I’ve seen certain members of our city council die on some pretty stupid hills over the past decade, but defending a majority vote for city councilors in a probable runoff, a previous 20 year rule, that changed in a sneaky amendment move by a couple of outgoing councilors that had indigestion that day is pretty lame.

The other 4 councilors (who were awake for the working session) have a solution. If you are too chickensh*t to change the rule with a basic vote of the council, we will leave it up to the citizens (who most of them don’t even know it changed or what the rule was to begin with);

“You saw how we’re split on this issue and how it should be handled, so let’s let the people of Sioux Falls decide,” Starr told the Argus Leader Wednesday.

Besides the fact that the rule worked for 20 years, most ‘intelligent’ people know that by pushing for runoffs in a council race you will eliminate grassroots candidates who won’t have the money, time or resources to run the full race. It will also cost the taxpayers more for an election that will only draw a ‘fake’ majority. This is really why councilors Erpenbach and Rolfing pushed for this, they don’t want ‘regular’ folks running for council, they only want those connected to the ‘club’. If you have ever noticed, the council candidates that are recruited by the elite in town (Soehl, Selberg, etc.) are usually shrews for big development and do little to improve the lives of the working class of our city. They contribute very little to us, and a lot to their campaign contributors. Grassroots candidates (who are lucky enough to win) represent the citizenry.

Neither Soehl or Selberg say they’re eager to revisit the issue. Soehl said he’s interested in what the public’s feelings are, but a special election could be seen as another attempt to tinker with election rules.

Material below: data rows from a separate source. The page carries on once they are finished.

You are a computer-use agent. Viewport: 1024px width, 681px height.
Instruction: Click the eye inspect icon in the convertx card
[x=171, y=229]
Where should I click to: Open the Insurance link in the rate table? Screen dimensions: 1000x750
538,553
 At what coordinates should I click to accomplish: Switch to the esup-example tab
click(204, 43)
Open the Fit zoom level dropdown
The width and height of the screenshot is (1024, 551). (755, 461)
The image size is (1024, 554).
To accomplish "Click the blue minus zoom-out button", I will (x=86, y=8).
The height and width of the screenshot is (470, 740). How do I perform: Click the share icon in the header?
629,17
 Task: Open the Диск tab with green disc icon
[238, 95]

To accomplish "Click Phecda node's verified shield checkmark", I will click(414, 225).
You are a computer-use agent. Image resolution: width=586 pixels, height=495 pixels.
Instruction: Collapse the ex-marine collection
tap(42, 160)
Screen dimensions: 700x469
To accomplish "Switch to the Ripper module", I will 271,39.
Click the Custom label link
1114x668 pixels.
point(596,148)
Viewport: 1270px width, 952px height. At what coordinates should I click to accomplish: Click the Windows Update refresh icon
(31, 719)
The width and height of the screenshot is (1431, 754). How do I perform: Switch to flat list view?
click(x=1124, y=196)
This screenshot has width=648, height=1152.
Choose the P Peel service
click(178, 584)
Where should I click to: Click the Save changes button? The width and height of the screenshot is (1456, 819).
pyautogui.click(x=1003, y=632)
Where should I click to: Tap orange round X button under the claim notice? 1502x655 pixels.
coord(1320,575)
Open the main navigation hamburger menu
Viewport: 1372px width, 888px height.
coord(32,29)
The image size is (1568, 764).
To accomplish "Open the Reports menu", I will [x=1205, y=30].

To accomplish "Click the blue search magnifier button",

“I certainly want to follow the wishes of the public, but what I object to a bit is the council trying to change election standards every two years,” he said. “

Blah, Blah, Blah. The rule was in place for 20 years! The rule change hasn’t even been used yet. No harm, no foul. Change it back, most people wouldn’t even know it was changed for two years since it hasn’t even been used. I know Curt, you forgot to mention that in your statement.

Selberg questions the need to hold a special election considering the council set the majority standard in 2017 and debated the matter once again just this month.

“We still need to let this breathe a little bit before we’re out there trying to change it again,” he said.

Breathe about what? A rule change that hasn’t even been used and was fine for 20 years without ONE SINGLE CITIZEN complaint! Just because Rolfing forgot his TUMS for a council meeting is no reason to change a 20 year rule that has worked well.

I hate to use the words ‘Brain Dead’ but sometimes I wonder. Why die on this hill?